Assignment A
In the article on the TSU and Meharry accelerated medical and dental program, in what year did Levi Watkins Jr. graduate from TSU?
Assignment B
From the article on the TSU and Meharry accelerated medical and dental program, reproduce verbatim the part that opens with the words containing "TSU president Glenda Glover said" and closes with "University in Murfreesboro.".

Excerpt to read
****

The new accelerated program will “create a pipeline for African-American doctors and dental practitioners” that is needed due to COVID-19, said TSU president Glenda Glover.
As reported by the Tennessean, the two historically Black colleges are launching the new Dr Levi Watkins Jr. Medical, Dental Accelerated Pathway Program to prepare qualified TSU students for early acceptance to Meharry for medical or dental school.
The program’s namesake, Watkins, the heart surgeon and civil rights activist who was the first doctor to successfully implant a heart defibrillator in a patient, was a 1966 alumnus of TSU and the first African-American to graduate from the Vanderbilt School of Medicine.
TSU president Glenda Glover said the accelerated program will “create a pipeline for African-American doctors and dental practitioners” that is needed now more than ever due to the COVID-19 pandemic.
Meharry is already tackling the need for physicians in underserved communities like many areas of rural Tennessee through a fast-track program in partnership with Middle Tennessee State University in Murfreesboro.
MTSU students accepted into that program, launched in 2017, attend 3 years at the undergraduate level, earn a bachelor’s degree and then go straight into 3 years of medical school at Meharry with state funding offsetting the cost of tuition.
In return, the students agree to work for at least 2 years in parts of Tennessee that need doctors the most.
Meharry’s new partnership with TSU will provide the same accelerated route of study for TSU students. Meharry graduates already overwhelmingly go on to serve patients in vulnerable or overlooked communities throughout the country, according to school officials, but Glover said the disproportionate toll that the coronavirus pandemic has taken on people of color highlights the glaring need for diverse healthcare providers.

****

Data extracts
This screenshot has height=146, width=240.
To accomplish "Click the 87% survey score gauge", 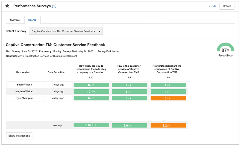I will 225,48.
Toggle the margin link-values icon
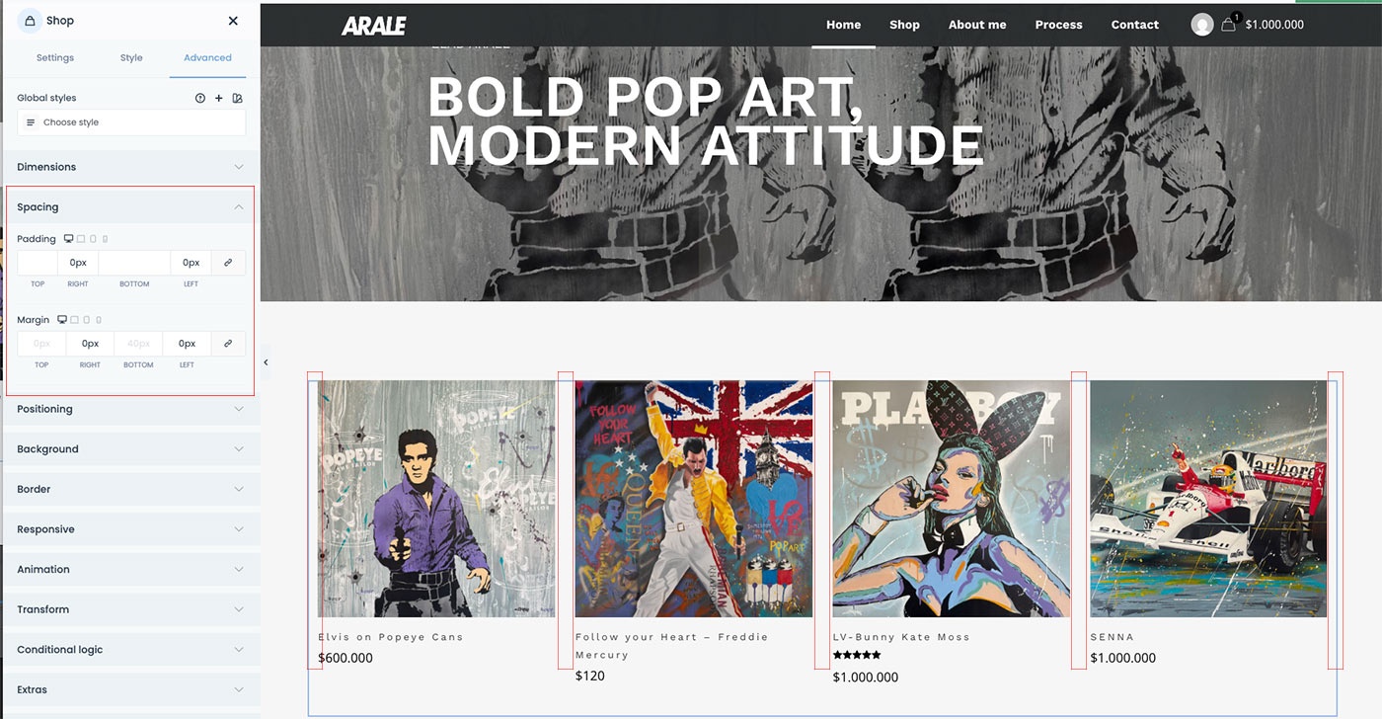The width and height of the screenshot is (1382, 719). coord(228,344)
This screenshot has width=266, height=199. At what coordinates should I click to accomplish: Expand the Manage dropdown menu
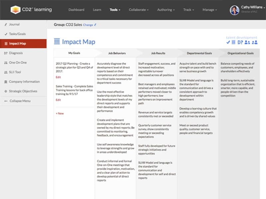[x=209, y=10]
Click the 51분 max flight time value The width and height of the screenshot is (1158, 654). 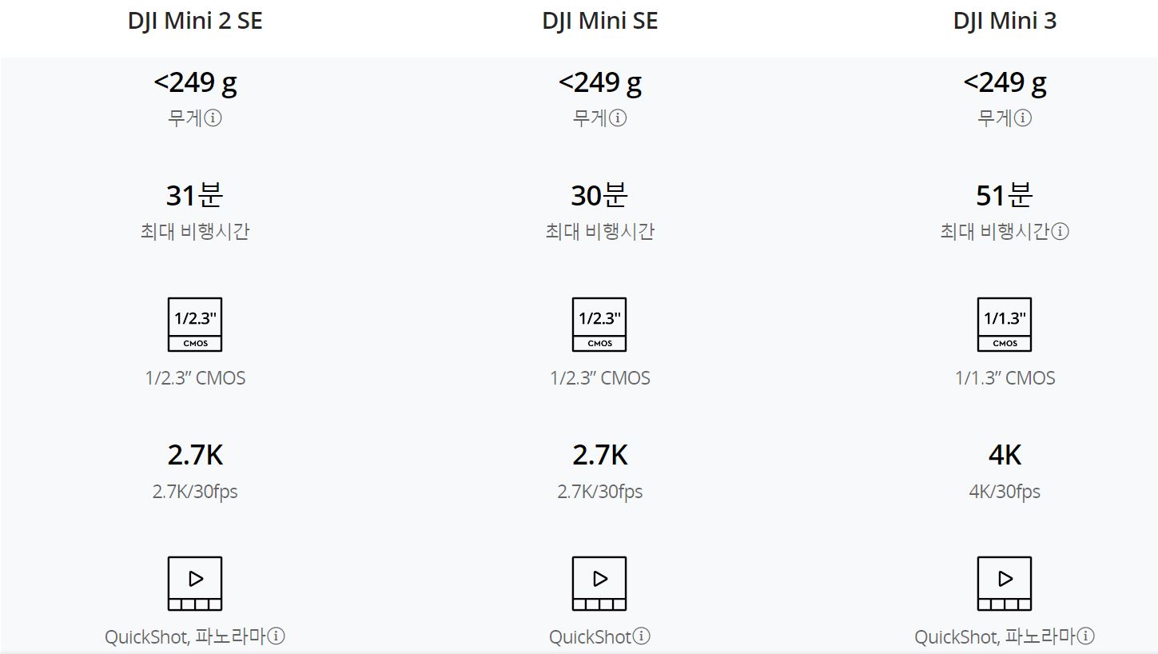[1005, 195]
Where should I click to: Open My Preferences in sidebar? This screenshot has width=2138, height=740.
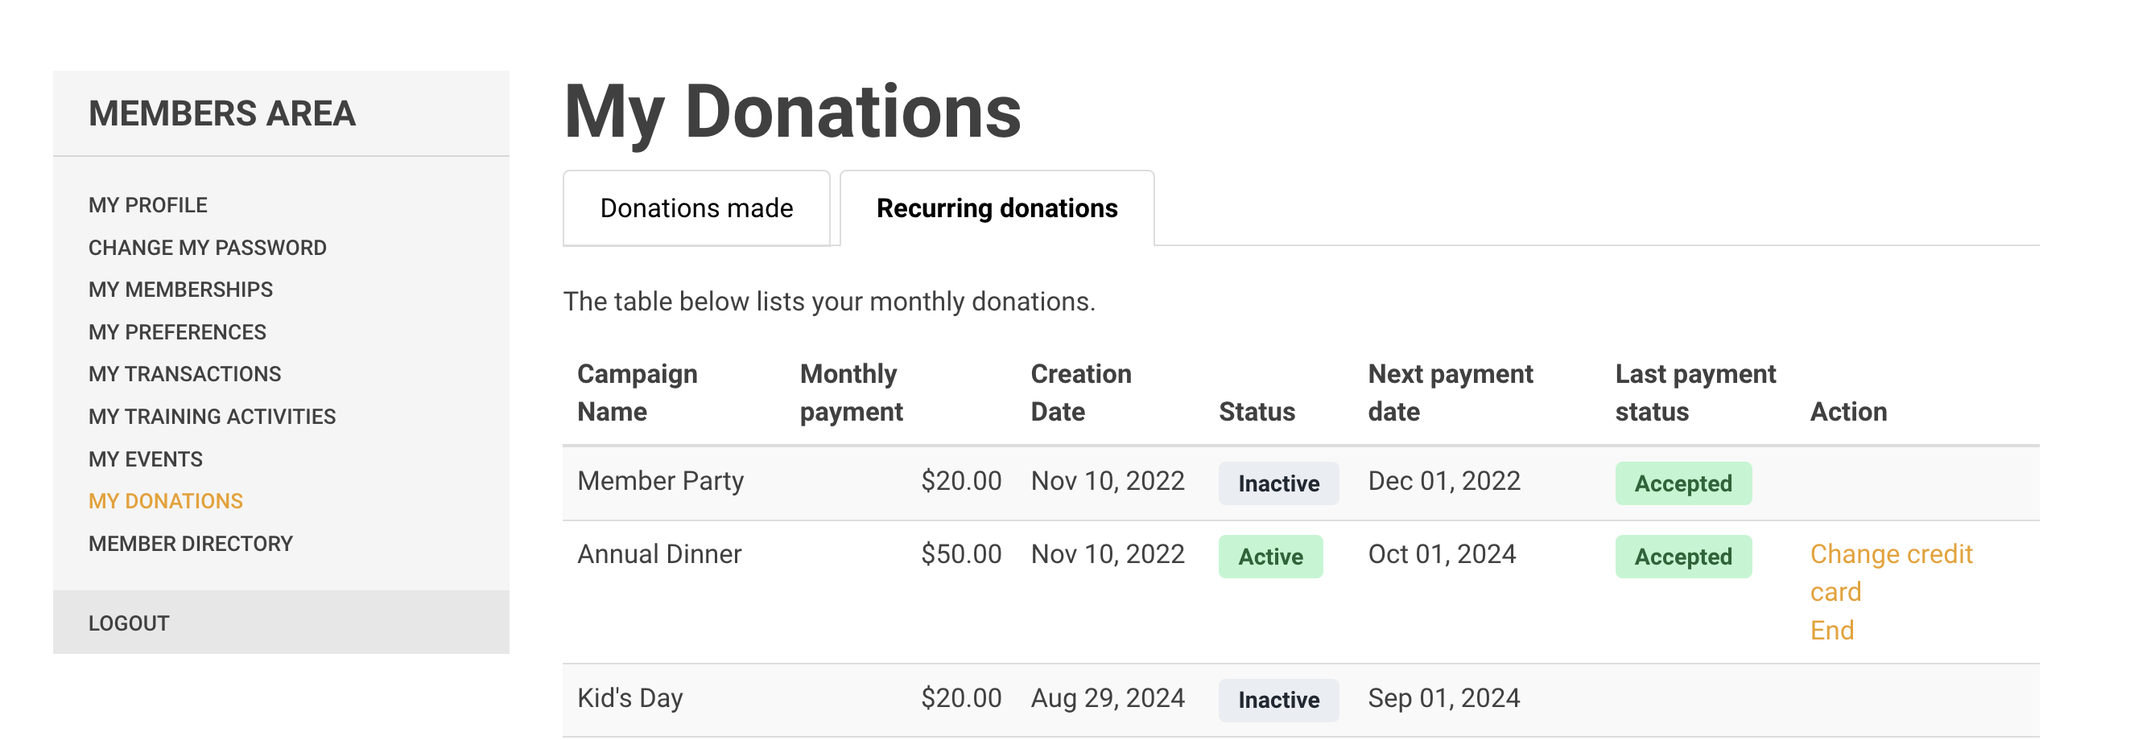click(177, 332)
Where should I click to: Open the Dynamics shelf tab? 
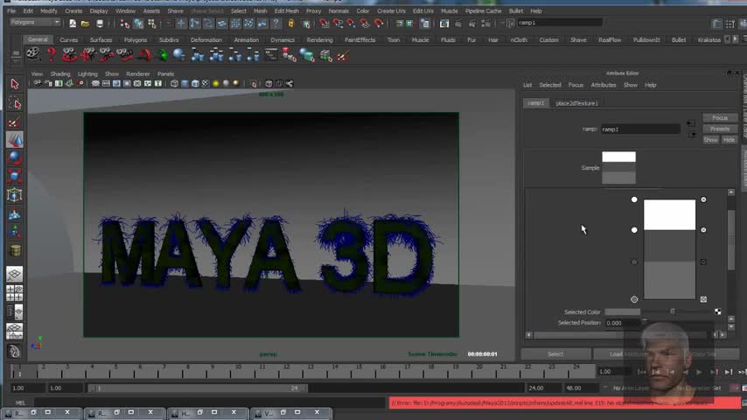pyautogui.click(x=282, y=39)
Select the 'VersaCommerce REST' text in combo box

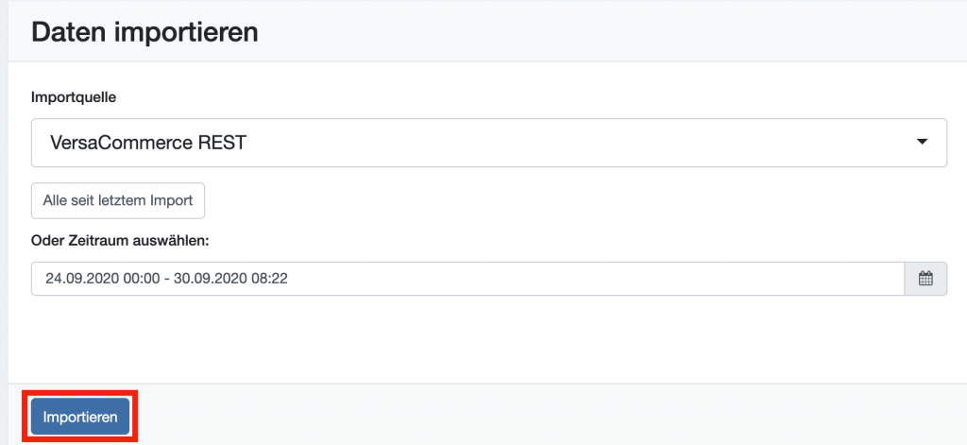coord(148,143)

****

Task solution A
1966

Task solution B
TSU president Glenda Glover said the accelerated program will “create a pipeline for African-American doctors and dental practitioners” that is needed now more than ever due to the COVID-19 pandemic.
Meharry is already tackling the need for physicians in underserved communities like many areas of rural Tennessee through a fast-track program in partnership with Middle Tennessee State University in Murfreesboro.